Proxy auto config (PAC) is a feature accepted by all modern browsers, according to Fabio Assolini, a lab expert at Kaspersky. It contains a function to redirect browsers to a specific proxy server. A proxy server is a computer that accesses the Internet on a computer user's behalf, and feeds it the results. Proxy servers are often used by systems administrators as a gateway between an organization's computers and the Internet, and PAC files are set on client machines so that they always access the Internet through a protected gateway.

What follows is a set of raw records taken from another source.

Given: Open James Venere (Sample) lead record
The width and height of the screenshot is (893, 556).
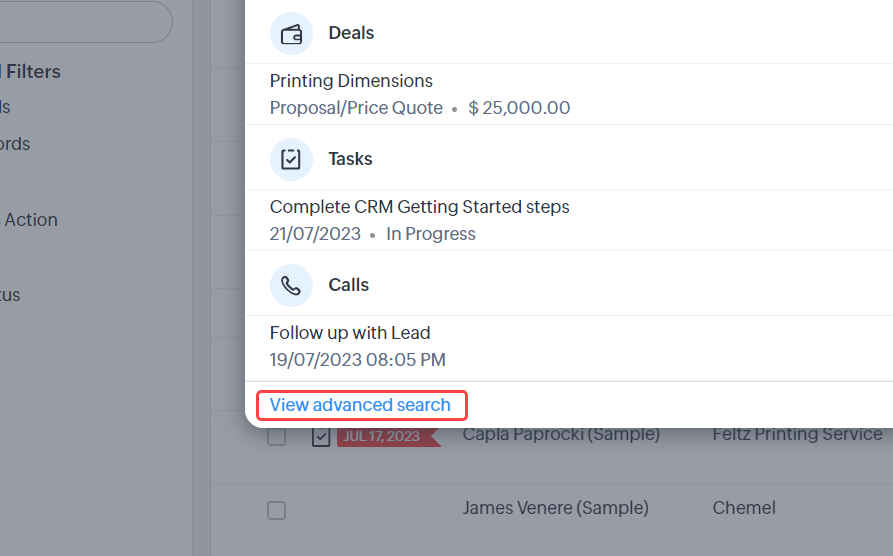Looking at the screenshot, I should point(555,508).
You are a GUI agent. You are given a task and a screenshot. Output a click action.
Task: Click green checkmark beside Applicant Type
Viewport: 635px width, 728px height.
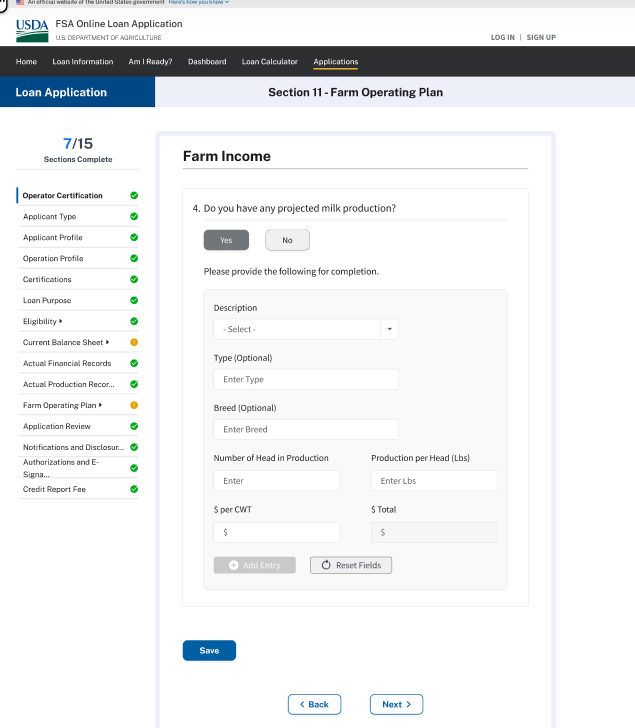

"Unfortunately this simple and smart proxy technique is being largely used by Brazilian malware writers to redirect infected users to malicious hosts serving phishing pages of financial institutions," Assolini said. "After being infected by a Trojan banker, if a user tries to access some of the websites listed in the script, they will be redirected to a phishing domain hosted at the malicious proxy server."
Even browsers designed securely from the bottom up, such as Google's Chrome, are susceptible to this attack, which changes the file prefs.js to insert a malicious proxy before adding a malicious dynamic link library to always rewrite the proxy, if it is removed.
This attack is an interesting variation on a more conventional redirection attack involving the Windows Hosts file. This is a plain text file containing a list of Domain Name System lookups, which a Windows computer will refer to first, before trying to resolve a domain name using an external server. Malware that alters DNS entries in a Hosts file instructs a Windows computer to visit any malicious IP address that the attacker wants when the user types in a legitimate web address, such as one for an online bank, for example.